In the Order Assessing Civil Penalties on CES, FERC had previously stated, "CES devised and implemented a scheme to inflate Rumford's customer baseline and thereby permit Rumford109 and CES to be paid for demand response that Rumford never intended to provide or actually provided. CES, based on the scheme devised by Dr. Silkman, submitted to ISO-NE demand response registration information falsely claiming that Rumford had capability to reduce its load by up to 20 MW even though CES knew that under the scheme it designed Rumford would be paid only for demand reduction reflected in its artificially inflated customer baseline. Before the initial customer baseline period, Rumford routinely used its G4 generator to meet at least a portion of its on-site electricity needs. Under this scheme, for the DALRP program hours (7:00 AM to 6:00 PM) during the five-day initial customer baseline period (July 24, 25, 26, 27, and 30, 2007), CES instructed Rumford to intentionally reduce its G4 generator's operating level by 30-40 MW from the level at which it otherwise would have operated given the prevailing fuel and energy prices and mill energy requirements. That departure from Rumford's routine generating operating practices increased the amount of mill load served by energy from the grid and cost Rumford approximately $120,000 over the five days in question. Curtailing the G4 generator in those hours – and only those hours – was uneconomic given Rumford's ability and established practice of generating electricity from its G4 generator at lower cost. Therefore, we find that it served no legitimate purpose, but rather ensured the customer baseline did not reflect Rumford's normal daily consumption pattern for energy taken from the grid. This conduct created, and fraudulently communicated to ISO-NE, a higher, false customer baseline in those DALRP participation hours. After the initial five-day baseline period, Rumford resumed routine operation of its G4 generation during the hours of 7:00 AM to 6:00 PM. Because of its inflated customer baseline, Rumford portrayed a reduction from its inflated baseline simply by resuming routine use of its G4 generator (which displaces energy taken from the grid) and thus enabled Rumford and CES to receive DALRP payments (calculated based on the difference between this elevated customer baseline and Rumford's metered energy taken from the grid) without Rumford having to alter its routine to provide any actual demand response."

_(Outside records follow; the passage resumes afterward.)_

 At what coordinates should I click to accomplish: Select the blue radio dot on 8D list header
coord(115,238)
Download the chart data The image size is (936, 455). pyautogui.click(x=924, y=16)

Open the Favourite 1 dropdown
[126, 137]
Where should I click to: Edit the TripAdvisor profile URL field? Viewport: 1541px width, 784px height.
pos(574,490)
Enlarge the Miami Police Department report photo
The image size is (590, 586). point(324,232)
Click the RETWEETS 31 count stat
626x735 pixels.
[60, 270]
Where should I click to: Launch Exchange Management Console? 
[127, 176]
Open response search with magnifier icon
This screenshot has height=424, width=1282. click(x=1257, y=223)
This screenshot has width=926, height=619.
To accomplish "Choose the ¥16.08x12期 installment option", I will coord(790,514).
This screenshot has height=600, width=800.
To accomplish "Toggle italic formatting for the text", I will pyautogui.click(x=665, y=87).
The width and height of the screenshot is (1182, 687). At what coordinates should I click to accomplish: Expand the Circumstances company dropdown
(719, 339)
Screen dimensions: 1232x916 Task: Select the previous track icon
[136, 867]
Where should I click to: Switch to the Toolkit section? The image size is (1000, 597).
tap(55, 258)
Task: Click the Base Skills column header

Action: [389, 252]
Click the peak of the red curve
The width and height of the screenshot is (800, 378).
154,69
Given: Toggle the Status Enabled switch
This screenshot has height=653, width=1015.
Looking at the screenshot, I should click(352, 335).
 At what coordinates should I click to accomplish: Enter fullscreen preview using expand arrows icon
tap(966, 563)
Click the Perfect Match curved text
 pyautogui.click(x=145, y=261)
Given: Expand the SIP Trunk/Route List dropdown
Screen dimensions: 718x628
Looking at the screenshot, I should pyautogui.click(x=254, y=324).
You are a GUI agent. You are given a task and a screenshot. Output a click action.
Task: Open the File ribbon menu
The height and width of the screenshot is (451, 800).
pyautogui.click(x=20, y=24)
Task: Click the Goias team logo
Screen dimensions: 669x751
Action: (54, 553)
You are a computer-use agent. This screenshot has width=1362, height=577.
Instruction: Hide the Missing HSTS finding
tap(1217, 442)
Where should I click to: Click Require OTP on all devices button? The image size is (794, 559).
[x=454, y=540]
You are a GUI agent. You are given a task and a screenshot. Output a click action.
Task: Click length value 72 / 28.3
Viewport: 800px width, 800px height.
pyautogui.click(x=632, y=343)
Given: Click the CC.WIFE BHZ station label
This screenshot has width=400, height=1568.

CES had raised various defenses in an answer to the show cause order. Among other things, CES contended that while Enforcement Staff’s allegation of an “inflated” customer baseline hinges on Rumford’s departure from a “normal” customer baseline, Enforcement Staff failed to explain what a “normal” customer baseline would be for a facility such as Rumford, whose purchases from, and sales to, the grid fluctuate significantly from day-to-day and hour-to-hour. CES maintained that, even if deemed erroneous after-the-fact, its advice to Rumford was not a fraudulent scheme

CES had also pointed to a lack of guidance on how Rumford’s customer baseline should have been established and asserts its advice does not constitute fraud because it did not violate any ISO-NE or Commission rules, regulations, or DALRP program guidance

CES had attributed any Rumford customer baseline errors to a third party provider that served as Rumford’s enrolling participant, who CES identified as having settled other previous allegations of market manipulation

CES had stated that this third party provider submitted Rumford’s daily DALRP bids and was the sole entity with responsibility and the ability to speak with ISO-NE on Rumford’s behalf.